We don’t have to label people who drain us or harm us, for whatever reason, as evil. We don’t need to resort to gossiping about them, but we do need to limit the impact. A friend of mine recently told me he’s making a concerted effort to get harmful people out of his life and this is clearly healthy. To quote Nora Ephron :
I don’t want to work with anyone that I wouldn’t be willing to have dinner with.
It’s a good maxim. Of course, we don’t have to be best friends with everyone we work with, but if one dinner with them would be painful, it might be time to think about how to set some boundaries.
We all deserve to be surrounded by people who care and who help us to be our best selves, but we don’t need to confuse this with crude notions of only material ‘success’. One of my most transformative relationships is with my 19 month-old grandson — he’s likely not going to advance my career any time soon, but it’s the love and learning that matters.
And while we’re thinking about spending time with energising, loving people and limiting our exposure to destructive people, it’s also worth thinking about ourselves too.
And why worry about a speck in your friend’s eye when you have a log in your own?
Energy draining people are sometimes intentionally so, but more often they’re just people who’ve learnt unhealthy ways of relating. And most of us have some past baggage to work on in that area.

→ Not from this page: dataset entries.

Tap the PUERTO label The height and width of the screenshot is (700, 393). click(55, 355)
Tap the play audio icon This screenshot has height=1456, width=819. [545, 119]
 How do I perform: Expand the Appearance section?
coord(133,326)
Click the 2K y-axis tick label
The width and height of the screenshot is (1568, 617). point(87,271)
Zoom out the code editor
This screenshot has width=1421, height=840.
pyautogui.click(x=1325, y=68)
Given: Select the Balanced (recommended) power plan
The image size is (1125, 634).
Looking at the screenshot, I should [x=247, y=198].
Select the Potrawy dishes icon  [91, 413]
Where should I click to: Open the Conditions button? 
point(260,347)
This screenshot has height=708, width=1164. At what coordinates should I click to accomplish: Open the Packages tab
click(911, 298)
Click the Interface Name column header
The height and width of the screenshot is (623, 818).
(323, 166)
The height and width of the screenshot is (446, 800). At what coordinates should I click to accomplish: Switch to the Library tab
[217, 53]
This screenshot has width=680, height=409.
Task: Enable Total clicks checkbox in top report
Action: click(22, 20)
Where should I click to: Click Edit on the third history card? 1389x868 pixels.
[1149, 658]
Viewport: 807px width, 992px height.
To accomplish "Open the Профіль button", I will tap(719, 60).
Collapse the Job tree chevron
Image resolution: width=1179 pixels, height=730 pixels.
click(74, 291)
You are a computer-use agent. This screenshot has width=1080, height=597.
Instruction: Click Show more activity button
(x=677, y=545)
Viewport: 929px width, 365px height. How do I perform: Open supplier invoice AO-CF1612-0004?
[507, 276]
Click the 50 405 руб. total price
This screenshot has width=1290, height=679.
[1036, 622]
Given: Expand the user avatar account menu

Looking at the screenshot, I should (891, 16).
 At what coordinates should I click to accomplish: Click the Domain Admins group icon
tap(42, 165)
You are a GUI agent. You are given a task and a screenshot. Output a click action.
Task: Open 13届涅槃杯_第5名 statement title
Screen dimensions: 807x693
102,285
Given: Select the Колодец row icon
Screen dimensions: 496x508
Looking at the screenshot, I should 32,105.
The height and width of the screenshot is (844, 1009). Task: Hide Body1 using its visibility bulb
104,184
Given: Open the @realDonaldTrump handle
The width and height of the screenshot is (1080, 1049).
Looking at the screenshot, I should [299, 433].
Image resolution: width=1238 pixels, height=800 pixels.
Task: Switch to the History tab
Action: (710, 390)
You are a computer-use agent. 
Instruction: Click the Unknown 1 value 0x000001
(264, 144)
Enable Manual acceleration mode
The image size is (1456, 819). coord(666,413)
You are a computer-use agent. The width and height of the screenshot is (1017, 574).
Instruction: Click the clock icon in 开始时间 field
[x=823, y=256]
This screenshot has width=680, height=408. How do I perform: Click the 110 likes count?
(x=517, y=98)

Are you a self sacrificer who uses passive aggression? Do you take more than give? Do you justify yourself rather than apologise? Do you listen? The person we can most influence is ourself. And we all get relationships wrong at least some of the time. No one wants to be person that others are thinking about ditching so it’s worth working on our own ability to listen and show compassion too.
Those negative voices
Just as we need to consider our own impact on others, so we also need to consider it on ourselves. During life we all accumulate internal voices that don’t seem to be crewing for us. We don’t have to have been abused or known terrible trauma to gather wounds from day to day living but, sadly, many of us have truly awful, even tragic experiences to negotiate at some point. All this baggage can result in areas of ourselves that are repressed, tendencies to project our worst fears and thoughts about ourselves onto others or low self-esteem.
One way or another, we have to find ways to counteract the negative voices that come from within. This may mean doing deep work to gain insights from shadow work or dream work. It may involve imaginatively interacting with the voices to make peace and work with our wounded parts and become gradually more integrated. It may come through meditation or therapy or through imaginative play. But whatever the route, it certainly needs to be a process of learning how not to give ground to negative self sabotage.
Slow Down Deep
Give yourself the time, space and permission to consider your choices. Withdraw for a week, a day, a few hours, or sometimes for just five minutes to make thinking time, time to simply be. When we embrace the need to nurture ourselves, to withdraw creatively then we begin to live with:
Radical generosity to ourselves, our writing, and all that we are connected to. It involves slowing down enough to dive into the sediment of ourselves, to emerge as writers of skill and imagination;
Deep attention that opens us to flow and crafting. Deep attention makes us listen within, to our vision and passions, and without, to how we can reach out to the world; and
Transformative creativity, which changes the stories we write and stories we want to live by. Transformative creativity enhances our quests to live good and meaningful lives.
Creative withdrawal isn’t capitulation or giving up, it’s an imaginative answer to the question: What needs less?